Code review
Now let’s look at a code review and try to think on an attack with the alg: none, so we use the following token:
eyJhbGciOiJub25lIiwidHlwIjoiSldUIn0.eyJzdWIiOiIxMjM0NTY3ODkwIiwidXNlciI6IkpvaG4gRG9lIiwiYWRtaW4iOnRydWUsImlhdCI6MTUxNjIzOTAyMn0.
which after decoding becomes:
{
"alg" : "none",
"typ" : "JWT"
},
{
"admin" : true,
"iat" : 1516239022,
"sub" : "1234567890",
"user" : "John Doe"
}
try {
Jwt jwt = Jwts.parser().setSigningKey(JWT_PASSWORD).parseClaimsJws(accessToken);
Claims claims = (Claims) jwt.getBody();
String user = (String) claims.get("user");
boolean isAdmin = Boolean.valueOf((String) claims.get("admin"));
if (isAdmin) {
removeAllUsers();
} else {
log.error("You are not an admin user");
}
} catch (JwtException e) {
throw new InvalidTokenException(e);
}
try {
Jwt jwt = Jwts.parser().setSigningKey(JWT_PASSWORD).parse(accessToken);
Claims claims = (Claims) jwt.getBody();
String user = (String) claims.get("user");
boolean isAdmin = Boolean.valueOf((String) claims.get("admin"));
if (isAdmin) {
removeAllUsers();
} else {
log.error("You are not an admin user");
}
} catch (JwtException e) {
throw new InvalidTokenException(e);
}
Can you spot the weakness?
What is the result of the first code snippet?

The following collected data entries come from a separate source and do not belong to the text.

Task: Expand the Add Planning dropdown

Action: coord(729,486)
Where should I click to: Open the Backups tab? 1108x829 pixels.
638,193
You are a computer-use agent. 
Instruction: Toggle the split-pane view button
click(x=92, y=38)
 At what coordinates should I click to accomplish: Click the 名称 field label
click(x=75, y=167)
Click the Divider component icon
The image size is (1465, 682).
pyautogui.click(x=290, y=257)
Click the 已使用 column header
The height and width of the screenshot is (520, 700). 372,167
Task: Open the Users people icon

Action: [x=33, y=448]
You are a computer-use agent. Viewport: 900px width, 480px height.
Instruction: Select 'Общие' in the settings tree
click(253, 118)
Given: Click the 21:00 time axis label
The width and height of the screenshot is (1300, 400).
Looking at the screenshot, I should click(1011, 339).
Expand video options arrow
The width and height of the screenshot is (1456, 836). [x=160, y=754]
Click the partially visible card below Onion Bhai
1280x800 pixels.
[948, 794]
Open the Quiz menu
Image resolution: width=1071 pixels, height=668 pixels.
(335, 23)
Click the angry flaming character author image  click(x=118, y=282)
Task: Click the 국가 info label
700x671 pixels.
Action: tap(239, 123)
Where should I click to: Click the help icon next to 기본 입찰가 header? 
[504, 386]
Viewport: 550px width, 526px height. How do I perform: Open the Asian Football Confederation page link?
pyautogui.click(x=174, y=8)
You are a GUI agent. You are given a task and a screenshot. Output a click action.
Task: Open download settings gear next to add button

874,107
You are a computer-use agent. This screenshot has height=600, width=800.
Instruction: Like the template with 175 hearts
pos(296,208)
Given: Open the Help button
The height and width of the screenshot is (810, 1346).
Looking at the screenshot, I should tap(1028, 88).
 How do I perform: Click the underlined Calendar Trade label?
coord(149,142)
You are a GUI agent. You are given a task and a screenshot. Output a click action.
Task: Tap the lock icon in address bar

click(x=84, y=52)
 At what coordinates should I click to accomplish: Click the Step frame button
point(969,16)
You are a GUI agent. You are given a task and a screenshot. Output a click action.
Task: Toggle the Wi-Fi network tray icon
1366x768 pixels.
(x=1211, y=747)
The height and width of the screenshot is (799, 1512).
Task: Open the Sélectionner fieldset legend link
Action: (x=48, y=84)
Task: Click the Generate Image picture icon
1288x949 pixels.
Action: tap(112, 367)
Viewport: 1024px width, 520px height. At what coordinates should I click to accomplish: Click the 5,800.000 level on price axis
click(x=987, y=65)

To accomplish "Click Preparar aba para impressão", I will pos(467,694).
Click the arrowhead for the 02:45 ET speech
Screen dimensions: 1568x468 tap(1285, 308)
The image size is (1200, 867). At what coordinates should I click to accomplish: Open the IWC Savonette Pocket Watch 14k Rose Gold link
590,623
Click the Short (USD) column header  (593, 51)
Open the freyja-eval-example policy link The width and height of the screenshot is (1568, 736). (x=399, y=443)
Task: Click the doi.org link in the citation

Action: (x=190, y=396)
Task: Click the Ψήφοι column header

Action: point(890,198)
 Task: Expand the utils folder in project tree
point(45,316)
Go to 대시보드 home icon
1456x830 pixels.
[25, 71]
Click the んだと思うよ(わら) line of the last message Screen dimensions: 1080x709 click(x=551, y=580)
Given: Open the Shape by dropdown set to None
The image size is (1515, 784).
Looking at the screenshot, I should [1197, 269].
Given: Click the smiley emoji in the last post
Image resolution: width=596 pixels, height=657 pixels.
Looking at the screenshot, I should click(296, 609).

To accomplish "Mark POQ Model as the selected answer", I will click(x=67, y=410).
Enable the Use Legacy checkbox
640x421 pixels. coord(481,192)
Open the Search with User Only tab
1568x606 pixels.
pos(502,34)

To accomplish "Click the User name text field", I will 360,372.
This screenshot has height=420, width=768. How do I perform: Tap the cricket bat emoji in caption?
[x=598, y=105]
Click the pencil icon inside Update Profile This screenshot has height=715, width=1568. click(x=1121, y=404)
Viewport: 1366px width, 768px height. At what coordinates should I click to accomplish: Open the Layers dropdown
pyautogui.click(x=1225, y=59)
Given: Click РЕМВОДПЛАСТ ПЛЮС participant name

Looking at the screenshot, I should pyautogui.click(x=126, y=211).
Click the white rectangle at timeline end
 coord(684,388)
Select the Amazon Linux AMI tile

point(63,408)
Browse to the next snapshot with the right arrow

Solution 1: Throws an exception in line 12.
Solution 2: Invoke the method removeALLUSERS at line 7.
Solution 3: logs and error in line 9.
What is the result of the second code snippet?
Solution 1: Throws and exception in line 12.
Solution 2: Invoke the method removeALLUSERS at line 7.
Solution 3: logs and error in line 9.